Working in her favor are her outgoing, wholesome personality and the fact that she is young enough to continue competing, Solomon said.

"I think there are some opportunities out there for Anita, but, at this point, some of the exposure for her was not as good as for some of the others," Solomon said.

He said the Barcelona Games overall were remarkable for the lack of marketable standouts. Swimmers Pablo Morales and Janet Evans, track athletes Jackie Joyner-Kersee and Gail Devers and gymnast Shannon Miller are expected to do well with endorsements, he said.

But the failure of these Olympics to generate a single mega-performer leaves the commercial field cluttered. This is especially true for women this year, who are often at a disadvantage when it comes to endorsements. And recession-battered companies are spending less, further increasing the competition for endorsement money.

Ed Manetta, senior vice president for sports marketing with Daniel J. Edelman Public Relations, said Nall probably could win some deals promoting local companies or products.

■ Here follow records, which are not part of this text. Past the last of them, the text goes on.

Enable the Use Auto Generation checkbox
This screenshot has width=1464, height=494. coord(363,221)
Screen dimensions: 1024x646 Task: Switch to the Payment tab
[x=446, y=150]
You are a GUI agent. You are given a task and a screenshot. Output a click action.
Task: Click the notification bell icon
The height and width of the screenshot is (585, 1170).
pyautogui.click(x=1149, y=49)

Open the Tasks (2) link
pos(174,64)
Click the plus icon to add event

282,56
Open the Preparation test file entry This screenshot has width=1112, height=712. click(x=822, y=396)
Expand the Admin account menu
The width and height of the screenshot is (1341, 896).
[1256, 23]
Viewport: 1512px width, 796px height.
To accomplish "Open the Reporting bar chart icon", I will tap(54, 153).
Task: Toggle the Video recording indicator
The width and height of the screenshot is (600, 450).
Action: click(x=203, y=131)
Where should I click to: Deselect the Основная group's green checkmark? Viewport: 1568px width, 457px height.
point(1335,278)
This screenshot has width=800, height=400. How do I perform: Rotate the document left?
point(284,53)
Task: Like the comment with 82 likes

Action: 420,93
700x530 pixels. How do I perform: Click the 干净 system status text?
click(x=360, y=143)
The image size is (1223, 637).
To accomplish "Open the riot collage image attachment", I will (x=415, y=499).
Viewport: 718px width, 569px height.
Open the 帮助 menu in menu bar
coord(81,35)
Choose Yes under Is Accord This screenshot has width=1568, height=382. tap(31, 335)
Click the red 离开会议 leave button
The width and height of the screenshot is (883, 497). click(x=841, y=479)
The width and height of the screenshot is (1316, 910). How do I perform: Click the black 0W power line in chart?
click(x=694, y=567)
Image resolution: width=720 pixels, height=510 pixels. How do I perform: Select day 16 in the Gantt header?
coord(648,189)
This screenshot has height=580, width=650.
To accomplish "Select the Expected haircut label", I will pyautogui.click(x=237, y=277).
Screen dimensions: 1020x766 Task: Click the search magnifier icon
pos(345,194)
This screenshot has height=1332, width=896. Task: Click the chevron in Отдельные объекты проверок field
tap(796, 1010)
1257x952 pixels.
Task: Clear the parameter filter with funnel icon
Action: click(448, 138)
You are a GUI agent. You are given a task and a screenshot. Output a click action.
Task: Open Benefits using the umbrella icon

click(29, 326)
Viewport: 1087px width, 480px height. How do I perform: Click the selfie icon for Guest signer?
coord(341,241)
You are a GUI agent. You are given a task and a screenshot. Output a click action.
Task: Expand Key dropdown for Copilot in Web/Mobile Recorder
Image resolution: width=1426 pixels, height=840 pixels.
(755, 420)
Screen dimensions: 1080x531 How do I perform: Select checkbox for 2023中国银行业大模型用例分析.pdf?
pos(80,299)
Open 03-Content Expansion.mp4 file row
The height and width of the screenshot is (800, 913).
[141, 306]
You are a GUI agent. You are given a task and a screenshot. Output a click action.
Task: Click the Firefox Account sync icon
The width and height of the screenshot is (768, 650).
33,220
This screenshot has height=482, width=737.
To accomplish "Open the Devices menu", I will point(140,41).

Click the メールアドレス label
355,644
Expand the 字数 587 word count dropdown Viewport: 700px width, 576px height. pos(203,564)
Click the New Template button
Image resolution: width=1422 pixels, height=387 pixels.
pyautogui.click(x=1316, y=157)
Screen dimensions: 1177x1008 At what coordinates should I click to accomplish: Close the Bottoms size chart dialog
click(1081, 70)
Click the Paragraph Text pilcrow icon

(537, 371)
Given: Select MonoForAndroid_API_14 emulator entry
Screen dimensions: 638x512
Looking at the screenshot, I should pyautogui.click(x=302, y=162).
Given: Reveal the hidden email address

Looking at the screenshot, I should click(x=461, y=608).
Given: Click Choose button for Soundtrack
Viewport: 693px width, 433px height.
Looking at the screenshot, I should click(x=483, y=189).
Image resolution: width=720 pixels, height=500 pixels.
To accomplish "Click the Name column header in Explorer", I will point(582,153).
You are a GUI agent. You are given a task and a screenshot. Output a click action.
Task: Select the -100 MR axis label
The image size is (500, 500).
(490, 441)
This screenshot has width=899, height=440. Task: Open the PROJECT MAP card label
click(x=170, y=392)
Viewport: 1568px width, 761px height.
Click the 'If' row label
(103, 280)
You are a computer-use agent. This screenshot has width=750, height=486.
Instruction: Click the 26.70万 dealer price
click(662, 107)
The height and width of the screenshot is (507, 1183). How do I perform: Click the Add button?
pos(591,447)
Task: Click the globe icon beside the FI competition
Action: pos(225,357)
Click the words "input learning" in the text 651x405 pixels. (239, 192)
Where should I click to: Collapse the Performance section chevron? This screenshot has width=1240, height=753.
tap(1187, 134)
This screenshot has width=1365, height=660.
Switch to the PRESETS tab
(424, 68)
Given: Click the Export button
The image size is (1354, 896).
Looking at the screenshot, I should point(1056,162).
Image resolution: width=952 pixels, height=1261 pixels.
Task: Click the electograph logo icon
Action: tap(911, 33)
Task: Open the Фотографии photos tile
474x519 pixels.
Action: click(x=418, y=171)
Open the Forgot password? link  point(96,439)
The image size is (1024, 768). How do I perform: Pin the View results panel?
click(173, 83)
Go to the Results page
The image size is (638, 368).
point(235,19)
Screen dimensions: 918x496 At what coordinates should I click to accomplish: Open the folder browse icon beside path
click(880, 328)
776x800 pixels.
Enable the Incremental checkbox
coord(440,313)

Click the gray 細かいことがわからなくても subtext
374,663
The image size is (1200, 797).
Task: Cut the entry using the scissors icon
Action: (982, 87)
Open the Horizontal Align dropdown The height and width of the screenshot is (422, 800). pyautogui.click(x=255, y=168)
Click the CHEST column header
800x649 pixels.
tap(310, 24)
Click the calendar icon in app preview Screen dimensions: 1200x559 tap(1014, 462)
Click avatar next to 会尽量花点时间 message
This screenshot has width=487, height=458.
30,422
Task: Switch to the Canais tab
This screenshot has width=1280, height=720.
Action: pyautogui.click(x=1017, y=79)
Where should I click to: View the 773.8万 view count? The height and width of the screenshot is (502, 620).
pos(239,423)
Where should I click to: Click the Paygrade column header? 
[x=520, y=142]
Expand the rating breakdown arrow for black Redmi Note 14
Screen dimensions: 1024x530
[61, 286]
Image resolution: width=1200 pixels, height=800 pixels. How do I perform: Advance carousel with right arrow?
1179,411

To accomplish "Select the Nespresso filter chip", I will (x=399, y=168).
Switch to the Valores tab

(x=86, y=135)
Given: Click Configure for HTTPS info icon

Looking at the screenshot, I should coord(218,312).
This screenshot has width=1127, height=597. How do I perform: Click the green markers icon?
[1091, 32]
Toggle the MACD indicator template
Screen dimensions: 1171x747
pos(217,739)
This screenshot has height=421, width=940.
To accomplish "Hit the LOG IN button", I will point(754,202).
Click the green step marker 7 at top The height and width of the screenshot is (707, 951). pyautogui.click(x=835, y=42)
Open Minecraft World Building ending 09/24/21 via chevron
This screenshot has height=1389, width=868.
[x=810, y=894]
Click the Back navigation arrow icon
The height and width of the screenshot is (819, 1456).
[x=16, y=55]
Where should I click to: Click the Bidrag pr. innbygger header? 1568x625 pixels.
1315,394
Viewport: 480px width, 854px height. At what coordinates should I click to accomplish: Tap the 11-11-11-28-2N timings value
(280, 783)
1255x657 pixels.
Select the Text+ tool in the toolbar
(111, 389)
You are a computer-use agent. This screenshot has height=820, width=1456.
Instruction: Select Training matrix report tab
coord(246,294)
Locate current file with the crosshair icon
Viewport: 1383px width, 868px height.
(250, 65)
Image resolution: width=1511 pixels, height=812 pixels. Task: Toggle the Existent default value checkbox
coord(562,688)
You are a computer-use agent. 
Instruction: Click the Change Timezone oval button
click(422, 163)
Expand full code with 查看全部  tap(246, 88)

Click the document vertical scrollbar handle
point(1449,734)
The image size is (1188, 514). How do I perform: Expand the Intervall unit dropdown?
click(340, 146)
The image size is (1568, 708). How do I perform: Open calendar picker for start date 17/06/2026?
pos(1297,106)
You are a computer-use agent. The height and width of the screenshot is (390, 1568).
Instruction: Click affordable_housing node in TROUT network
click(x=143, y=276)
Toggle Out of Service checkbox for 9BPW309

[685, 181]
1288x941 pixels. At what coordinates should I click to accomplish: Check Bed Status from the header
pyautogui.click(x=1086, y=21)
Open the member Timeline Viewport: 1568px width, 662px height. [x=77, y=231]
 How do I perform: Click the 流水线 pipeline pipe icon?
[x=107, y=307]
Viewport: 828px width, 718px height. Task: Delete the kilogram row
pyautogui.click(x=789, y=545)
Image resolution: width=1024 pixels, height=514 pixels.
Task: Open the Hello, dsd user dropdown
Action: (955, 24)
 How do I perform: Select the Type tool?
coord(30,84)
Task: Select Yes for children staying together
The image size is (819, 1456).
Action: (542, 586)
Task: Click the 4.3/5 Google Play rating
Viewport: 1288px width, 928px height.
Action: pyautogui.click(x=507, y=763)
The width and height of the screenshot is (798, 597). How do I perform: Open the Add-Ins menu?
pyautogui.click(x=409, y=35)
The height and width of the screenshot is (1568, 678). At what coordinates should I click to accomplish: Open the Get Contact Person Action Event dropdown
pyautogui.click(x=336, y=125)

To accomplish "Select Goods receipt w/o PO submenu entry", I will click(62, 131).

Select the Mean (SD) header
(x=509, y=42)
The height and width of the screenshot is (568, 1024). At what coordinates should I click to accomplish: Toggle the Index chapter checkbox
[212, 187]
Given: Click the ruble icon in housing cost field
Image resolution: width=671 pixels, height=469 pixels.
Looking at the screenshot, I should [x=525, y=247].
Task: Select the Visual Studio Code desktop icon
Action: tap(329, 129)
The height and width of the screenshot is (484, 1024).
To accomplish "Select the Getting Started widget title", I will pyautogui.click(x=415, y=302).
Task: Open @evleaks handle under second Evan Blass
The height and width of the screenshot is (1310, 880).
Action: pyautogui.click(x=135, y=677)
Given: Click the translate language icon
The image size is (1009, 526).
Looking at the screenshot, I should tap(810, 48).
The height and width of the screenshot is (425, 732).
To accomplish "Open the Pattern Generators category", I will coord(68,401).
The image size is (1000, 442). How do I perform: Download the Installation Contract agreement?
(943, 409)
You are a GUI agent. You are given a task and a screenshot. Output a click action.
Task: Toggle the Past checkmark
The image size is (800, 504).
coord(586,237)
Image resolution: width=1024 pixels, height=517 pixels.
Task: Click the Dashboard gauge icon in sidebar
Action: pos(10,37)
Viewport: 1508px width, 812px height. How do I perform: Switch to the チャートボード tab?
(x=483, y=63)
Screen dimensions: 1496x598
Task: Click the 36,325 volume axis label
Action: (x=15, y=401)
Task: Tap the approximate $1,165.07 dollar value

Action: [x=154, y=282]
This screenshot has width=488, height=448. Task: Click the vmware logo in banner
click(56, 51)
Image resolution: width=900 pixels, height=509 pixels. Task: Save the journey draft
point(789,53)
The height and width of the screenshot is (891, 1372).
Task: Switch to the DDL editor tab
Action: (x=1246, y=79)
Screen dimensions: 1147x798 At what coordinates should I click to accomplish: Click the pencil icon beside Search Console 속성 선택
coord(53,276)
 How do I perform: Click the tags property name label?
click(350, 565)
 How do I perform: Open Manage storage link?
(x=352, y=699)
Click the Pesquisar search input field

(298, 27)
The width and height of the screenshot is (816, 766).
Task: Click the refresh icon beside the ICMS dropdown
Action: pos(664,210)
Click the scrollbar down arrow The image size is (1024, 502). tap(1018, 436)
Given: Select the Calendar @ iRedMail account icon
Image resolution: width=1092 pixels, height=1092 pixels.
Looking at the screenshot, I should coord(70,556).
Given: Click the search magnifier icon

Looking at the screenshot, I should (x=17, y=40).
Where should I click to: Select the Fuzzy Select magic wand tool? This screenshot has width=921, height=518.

Companies also might hire her to give motivational talks or to appear at employee functions, he said.

Nall, who begins her junior year at Towson Catholic High School this fall, said she has not decided whether she will swim in the 1996 Games in Atlanta or what she wants to do for a living after that. In general, she finds appealing a career that involves outdoor work or work with animals, she said.

Her Olympic effort was directed at competition, she said. But she's not opposed to making money from it.

She and her family gambled that she could earn enough from commercial contracts to pay for college. She waived her NCAA eligibility -- and her chances for an athletic scholarship worth $7,000 to $20,000 a year depending on the school -- by accepting a $1,500-a-month stipend during Olympic training from U.S. Swimming, the governing body of America's Olympic swimming effort.

"If she makes a few bucks, she deserves it. We're not looking to make a lot of hay from this. . . . She'll make enough money to pay for college, and that's fine," John Nall said. Her school will come first, he said.

So far, there have been some offers and calls from agents, he said. The family has opted not to hire an agent and is using a local attorney to negotiate deals. She has kept her profile up by granting interviews with the media, something the family hopes will enhance her commercial appeal.

She has been approached by Hecht's, which is interested in having her appear at a fashion show in exchange for some free clothes. Towson wants her to be grand marshal of its July 4 parade next year.

The Gap ads before the Olympics paid $700, and agreeing to appear on some trading cards paid another $500. The Speedo deal probably will be the biggest. The details still are being worked out, but it could be worth up to $20,000, John Nall said.

Before the Games, two companies offered him a few hundred dollars to wear T-shirts and hats with the name of the companies on them when he was in the stands watching his daughter compete. The companies were hoping for exposure when the television cameras showed the family in the stands.

"I got to thinking about it, but for a few hundred dollars I'm going to look like a sign post," he said. He declined the offers.